5. Recapitulando antes de seguir (en la segunda entrega de la entrada), tenemos, por un lado, una población crecientemente envejecida que durante una parte del final de su vida, la que hemos caracterizado como fase intermedia o de cronificación, puede ser atendida en la comunidad con apoyo de los servicios sociosanitarios, pero que en la fase final descansa de manera intensiva en los recursos especializados. Sabemos también que el paso de la fase de cronificación a la fase final dispara considerablemente el consumo de recursos sanitarios y además los redirecciona de los servicios de proximidad a los servicios terciarios, muchísimo más caros.

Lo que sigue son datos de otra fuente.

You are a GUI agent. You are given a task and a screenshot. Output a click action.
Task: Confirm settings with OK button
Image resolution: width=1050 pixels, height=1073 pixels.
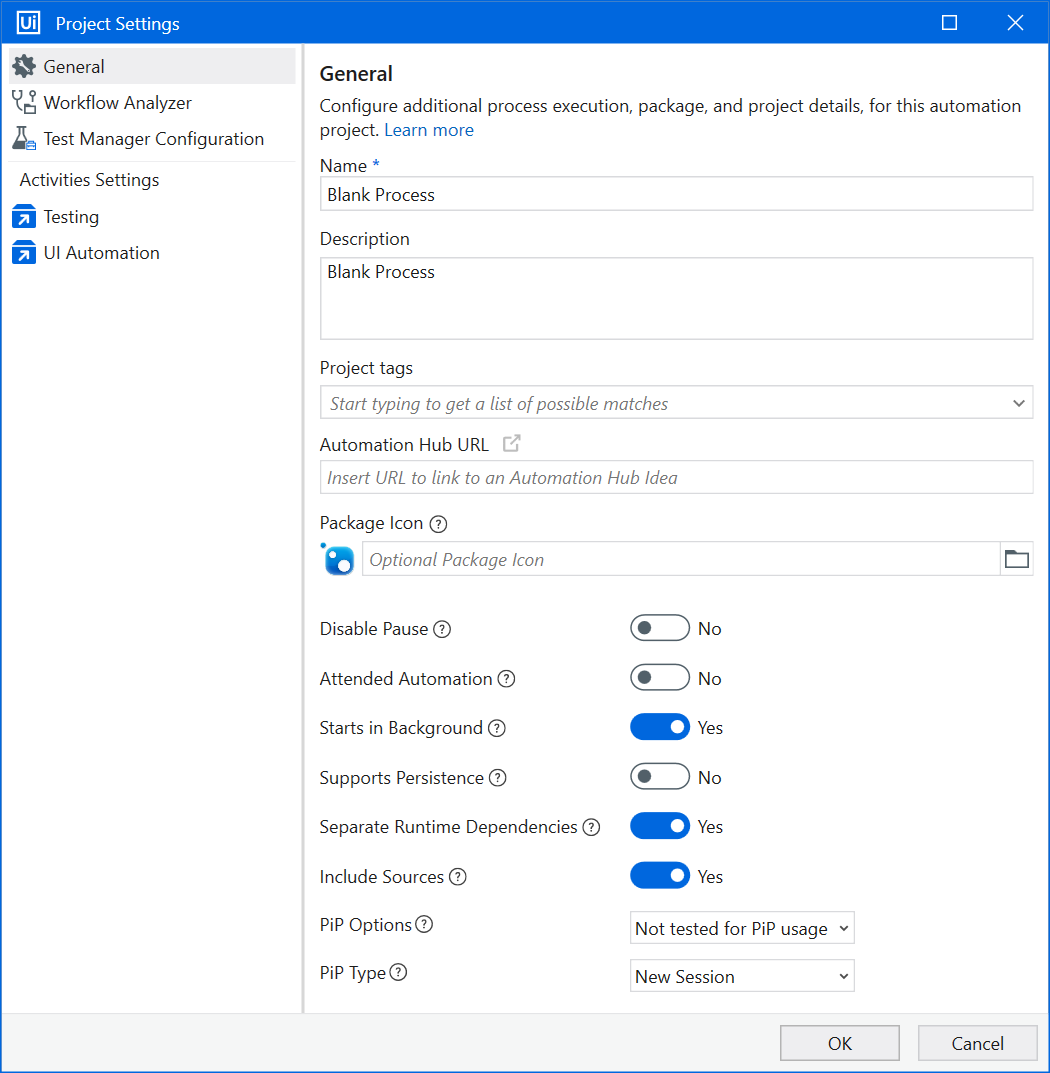click(x=840, y=1043)
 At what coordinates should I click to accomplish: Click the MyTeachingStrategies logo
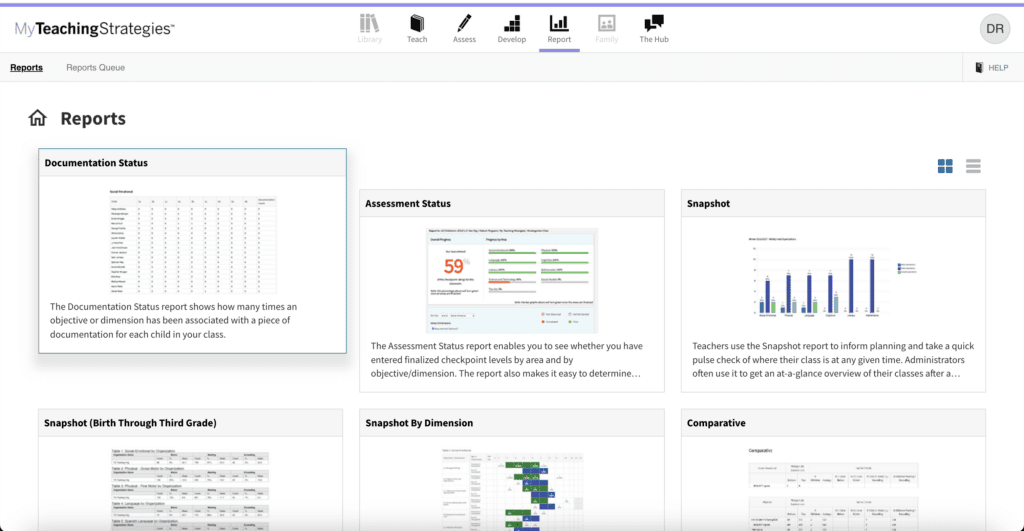pos(94,29)
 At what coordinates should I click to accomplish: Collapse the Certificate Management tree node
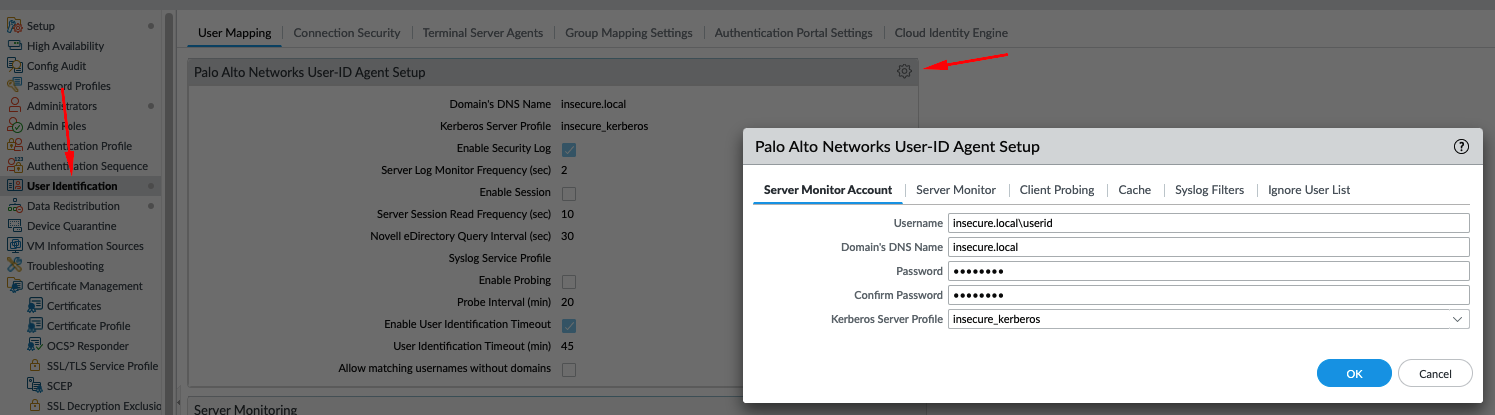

Tenemos también la opción de nuestro país por un modelo de CLD en la comunidad, donde los recursos residenciales son bastante poco asequibles y que ello conlleva dos problemas: su importante contribución a una saturación de los servicios asistenciales de proximidad y una excesiva derivación a las urgencias hospitalarias que con frecuencia conlleva una espiral hospitalización-rehospitalización, todo lo cual tiene unas evidentes repercusiones económicas, especialmente porque sabemos que el gasto en CLD crece a una tasa varias veces mayor que el gasto sanitario.
En definitiva, dejados a su propia inercia los CLD van a contribuir de manera creciente a hacer que revienten las costuras financieras del Sistema Nacional de Salud y además se trata de costes cuya disminución a través de medidas administrativas directas, como recortes presupuestarios o pagos directos, es mucho más difícil porque tendrían un impacto en la opinión pública políticamente inasumible por afectar a uno de los sectores de la población más vulnerables (y visibles) y al que más se ha castigado en plena crisis (dependencia). No existen, pues, soluciones a medio plazo que no impliquen un cambio importante en los modelos de organización del trabajo y de relación con los ciudadanos y pacientes; de alguna manera, todo un cambio de paradigma asistencial con respecto a los CLD.